→ INFORMATION SUPPLIED
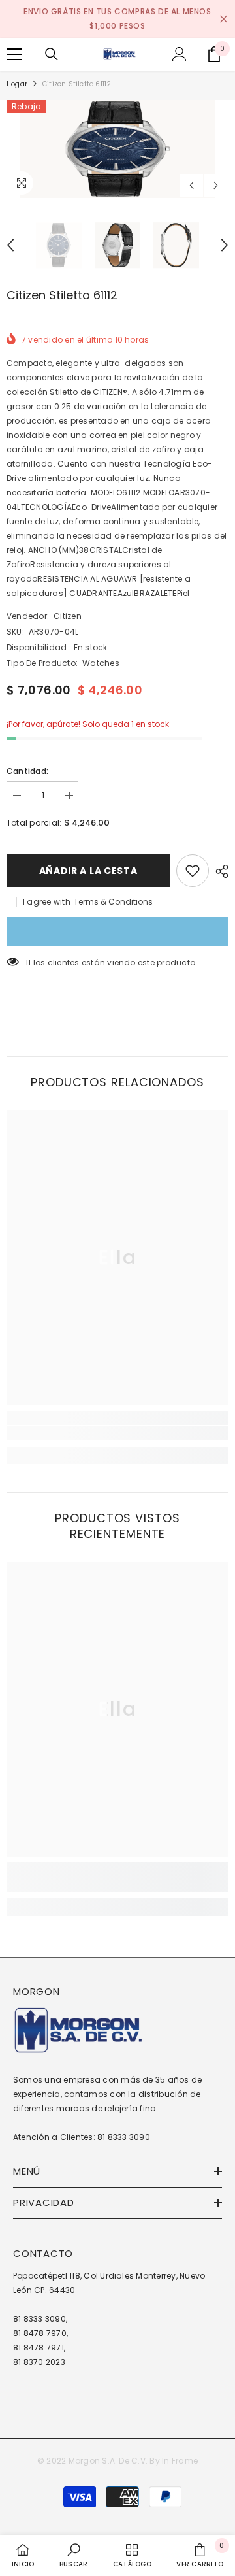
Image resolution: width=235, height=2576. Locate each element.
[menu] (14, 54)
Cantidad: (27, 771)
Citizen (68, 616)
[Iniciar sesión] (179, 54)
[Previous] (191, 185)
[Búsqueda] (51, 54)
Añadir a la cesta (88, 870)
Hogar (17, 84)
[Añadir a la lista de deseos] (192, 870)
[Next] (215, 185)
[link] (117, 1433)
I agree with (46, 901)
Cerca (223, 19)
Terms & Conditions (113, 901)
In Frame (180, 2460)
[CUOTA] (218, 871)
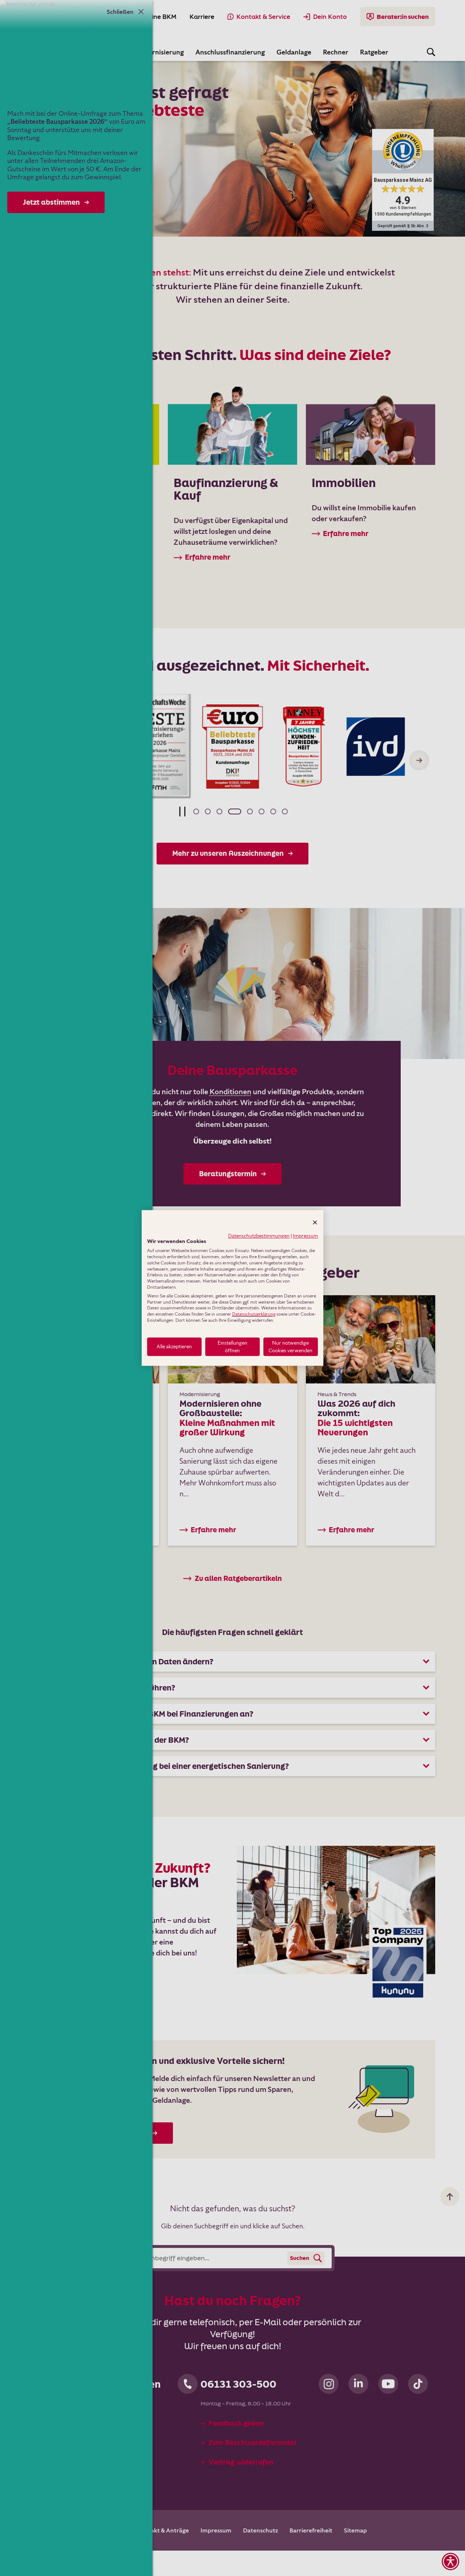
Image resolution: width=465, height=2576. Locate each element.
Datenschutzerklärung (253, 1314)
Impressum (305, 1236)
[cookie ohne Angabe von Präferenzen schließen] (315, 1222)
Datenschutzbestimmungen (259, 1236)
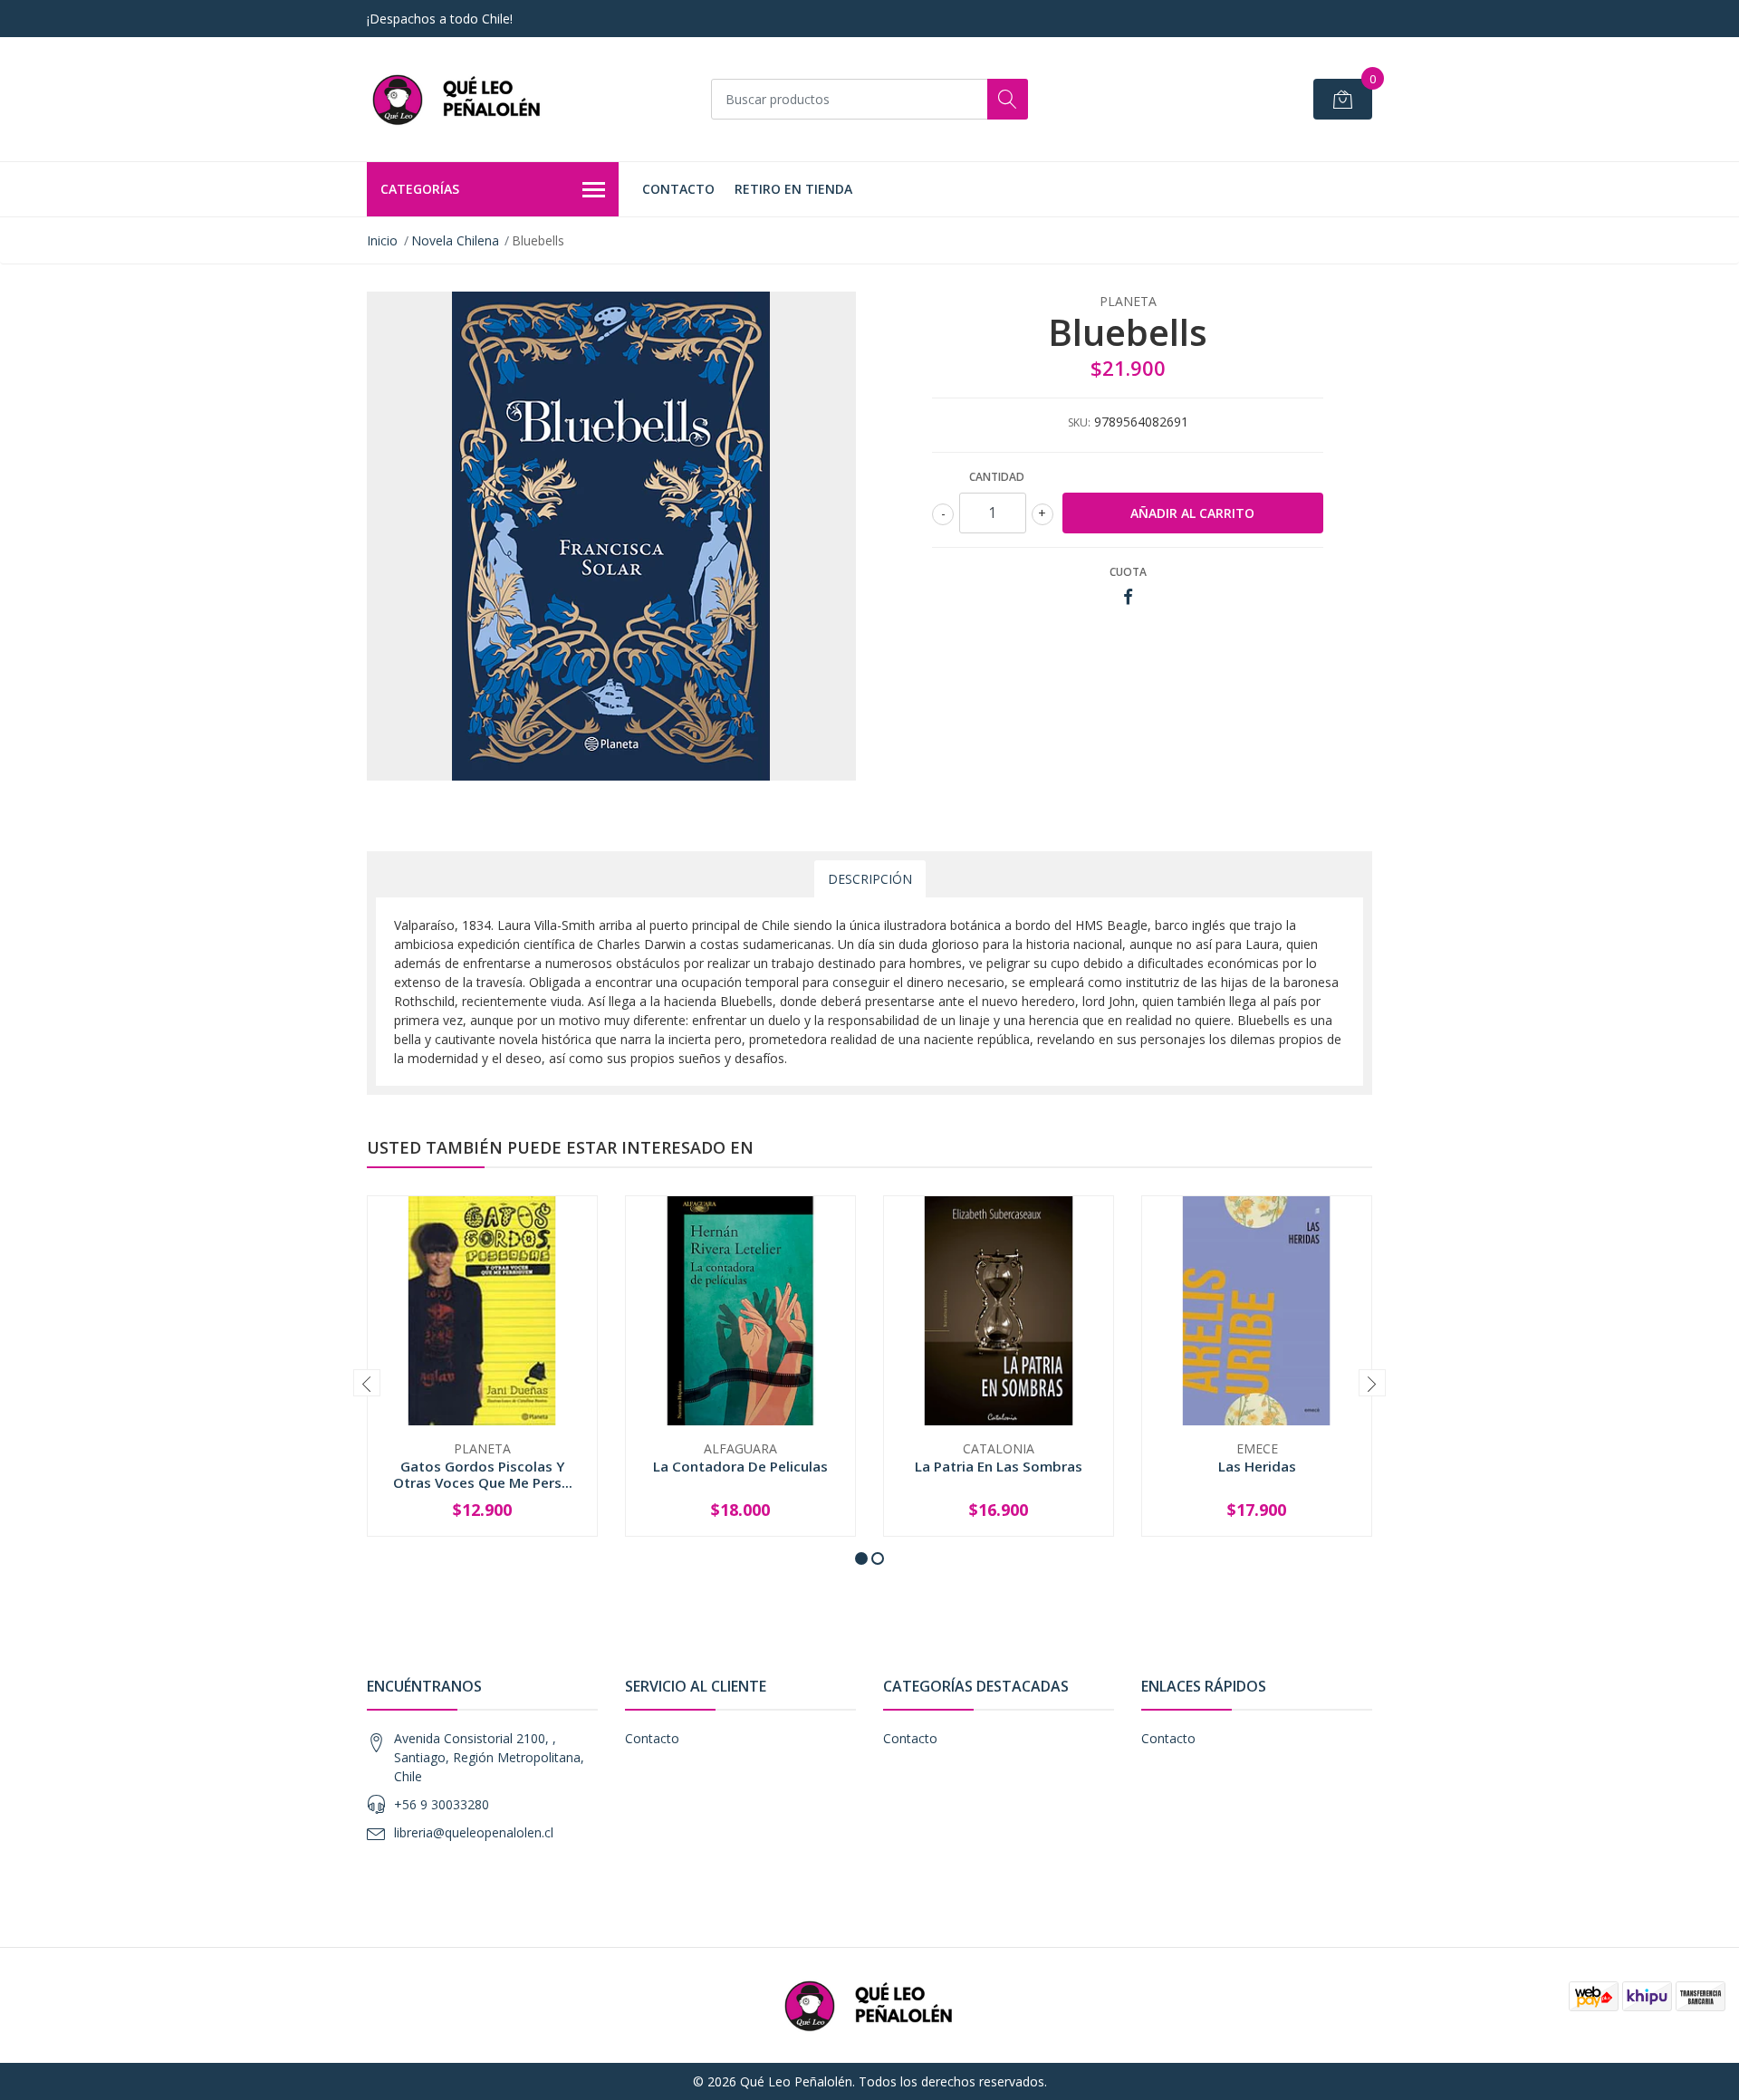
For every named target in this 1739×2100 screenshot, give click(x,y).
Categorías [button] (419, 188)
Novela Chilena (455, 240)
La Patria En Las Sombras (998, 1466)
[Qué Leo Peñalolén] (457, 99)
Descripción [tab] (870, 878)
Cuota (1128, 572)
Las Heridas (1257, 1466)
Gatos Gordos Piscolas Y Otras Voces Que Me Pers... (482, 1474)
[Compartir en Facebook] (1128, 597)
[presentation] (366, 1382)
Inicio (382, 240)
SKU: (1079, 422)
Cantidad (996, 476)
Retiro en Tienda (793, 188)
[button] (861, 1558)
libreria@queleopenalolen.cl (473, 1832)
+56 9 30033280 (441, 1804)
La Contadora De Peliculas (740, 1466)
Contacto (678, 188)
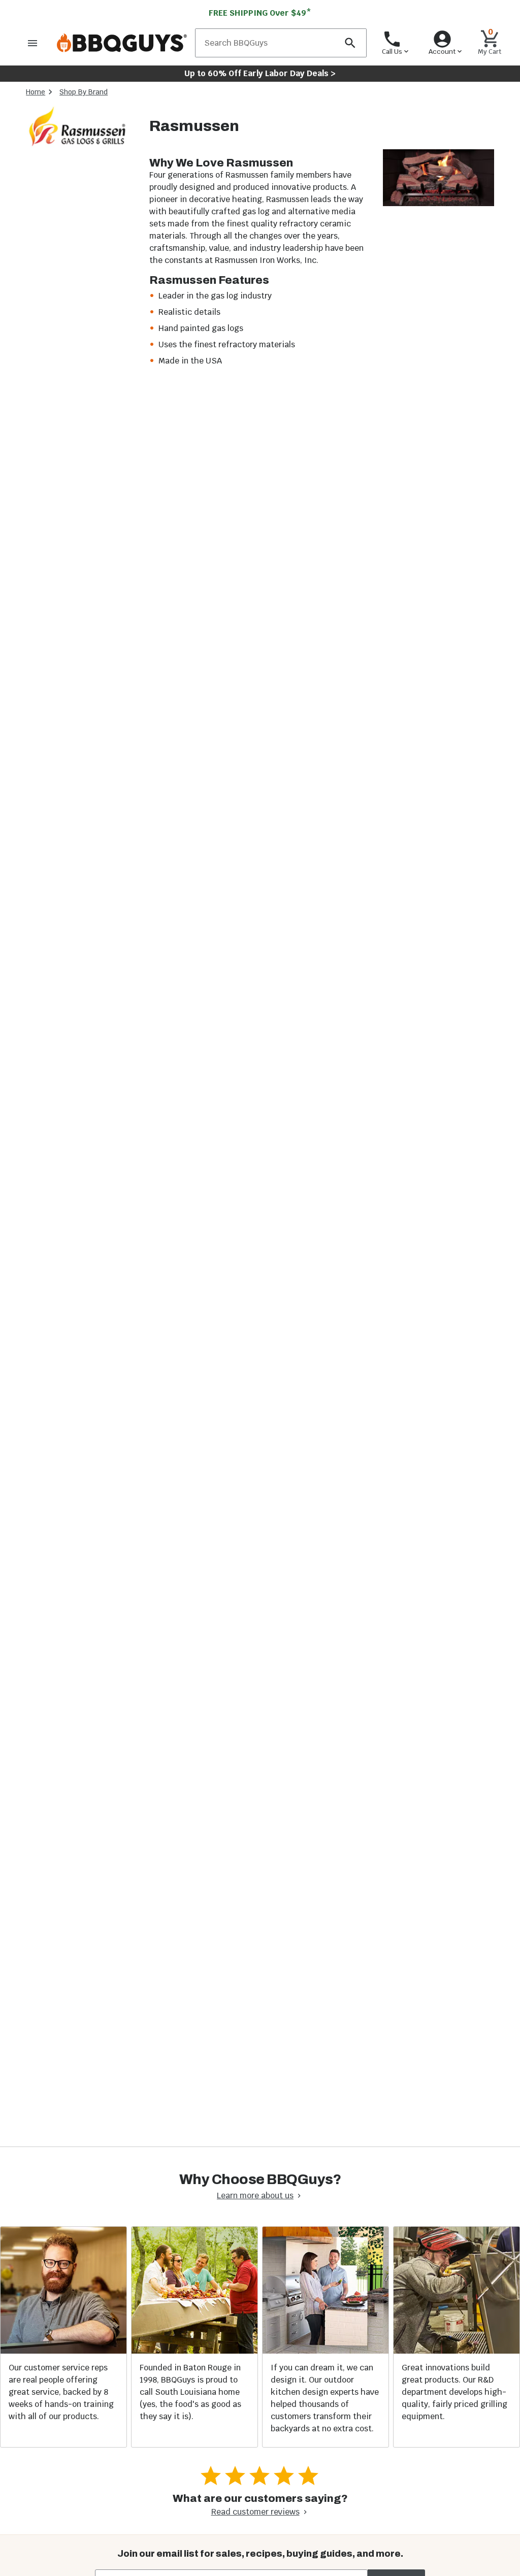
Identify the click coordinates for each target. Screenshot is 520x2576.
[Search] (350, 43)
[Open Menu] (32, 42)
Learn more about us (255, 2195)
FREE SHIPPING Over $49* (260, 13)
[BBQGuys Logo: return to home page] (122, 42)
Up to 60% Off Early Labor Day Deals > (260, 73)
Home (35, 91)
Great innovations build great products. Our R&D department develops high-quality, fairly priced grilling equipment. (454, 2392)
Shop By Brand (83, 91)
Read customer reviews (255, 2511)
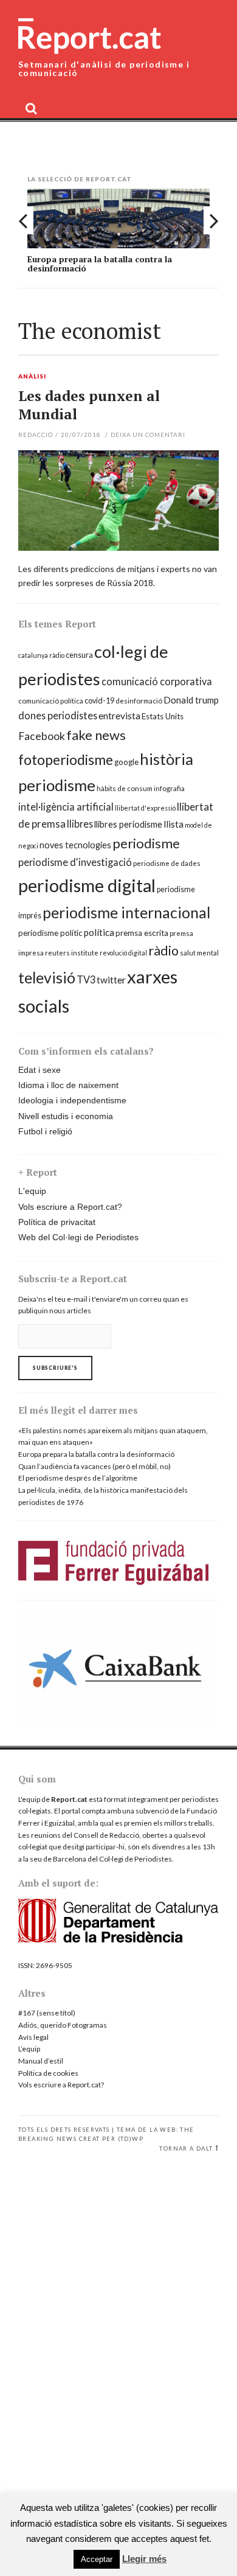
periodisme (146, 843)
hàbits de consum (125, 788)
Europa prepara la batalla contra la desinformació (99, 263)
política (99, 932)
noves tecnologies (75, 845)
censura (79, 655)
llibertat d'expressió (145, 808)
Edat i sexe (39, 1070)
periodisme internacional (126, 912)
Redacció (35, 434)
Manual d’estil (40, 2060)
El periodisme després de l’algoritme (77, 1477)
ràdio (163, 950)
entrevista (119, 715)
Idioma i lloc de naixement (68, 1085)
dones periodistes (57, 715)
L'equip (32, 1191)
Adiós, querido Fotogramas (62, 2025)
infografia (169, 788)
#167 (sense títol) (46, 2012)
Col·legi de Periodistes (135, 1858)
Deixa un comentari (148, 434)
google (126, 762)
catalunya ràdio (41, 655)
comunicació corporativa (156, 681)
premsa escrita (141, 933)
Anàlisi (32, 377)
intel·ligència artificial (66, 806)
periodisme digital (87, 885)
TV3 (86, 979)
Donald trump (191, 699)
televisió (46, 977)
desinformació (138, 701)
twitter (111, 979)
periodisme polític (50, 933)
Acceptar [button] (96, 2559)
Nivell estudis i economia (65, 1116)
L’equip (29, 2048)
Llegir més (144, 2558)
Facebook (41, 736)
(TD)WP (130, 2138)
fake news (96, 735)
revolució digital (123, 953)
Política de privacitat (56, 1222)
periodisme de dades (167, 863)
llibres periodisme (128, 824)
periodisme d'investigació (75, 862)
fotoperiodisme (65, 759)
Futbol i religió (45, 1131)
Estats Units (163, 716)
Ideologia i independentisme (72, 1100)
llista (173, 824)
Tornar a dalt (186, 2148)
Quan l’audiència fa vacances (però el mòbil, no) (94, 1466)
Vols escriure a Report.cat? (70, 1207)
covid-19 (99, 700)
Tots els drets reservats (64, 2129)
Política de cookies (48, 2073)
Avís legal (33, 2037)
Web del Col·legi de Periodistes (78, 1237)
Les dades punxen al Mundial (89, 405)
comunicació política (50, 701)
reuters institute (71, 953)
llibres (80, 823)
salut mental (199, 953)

→ YOUR ASSIGNMENT
Repeat only the tail of the entries, exactly: the line containing "twitter (111, 979)" and every line after it, to the end.

→ SOLUTION
twitter (111, 979)
periodisme polític (50, 933)
Acceptar [button] (96, 2559)
Nivell estudis i economia (65, 1116)
L’equip (29, 2048)
Llegir més (144, 2558)
Facebook (41, 736)
(TD)WP (130, 2138)
fake news (96, 735)
revolució digital (123, 953)
Política de privacitat (56, 1222)
periodisme de dades (167, 863)
llibres periodisme (128, 824)
periodisme d'investigació (75, 862)
fotoperiodisme (65, 759)
Futbol i religió (45, 1131)
Estats Units (163, 716)
Ideologia i independentisme (72, 1100)
llista (173, 824)
Tornar a dalt (186, 2148)
Quan l’audiència fa vacances (però el mòbil, no) (94, 1466)
Vols escriure a Report.cat? (70, 1207)
covid-19 (99, 700)
Tots els drets reservats (64, 2129)
Política de cookies (48, 2073)
Avís legal (33, 2037)
Web del Col·legi de Periodistes (78, 1237)
Les dades punxen al Mundial (89, 405)
comunicació política (50, 701)
reuters institute (71, 953)
llibres (80, 823)
salut mental (199, 953)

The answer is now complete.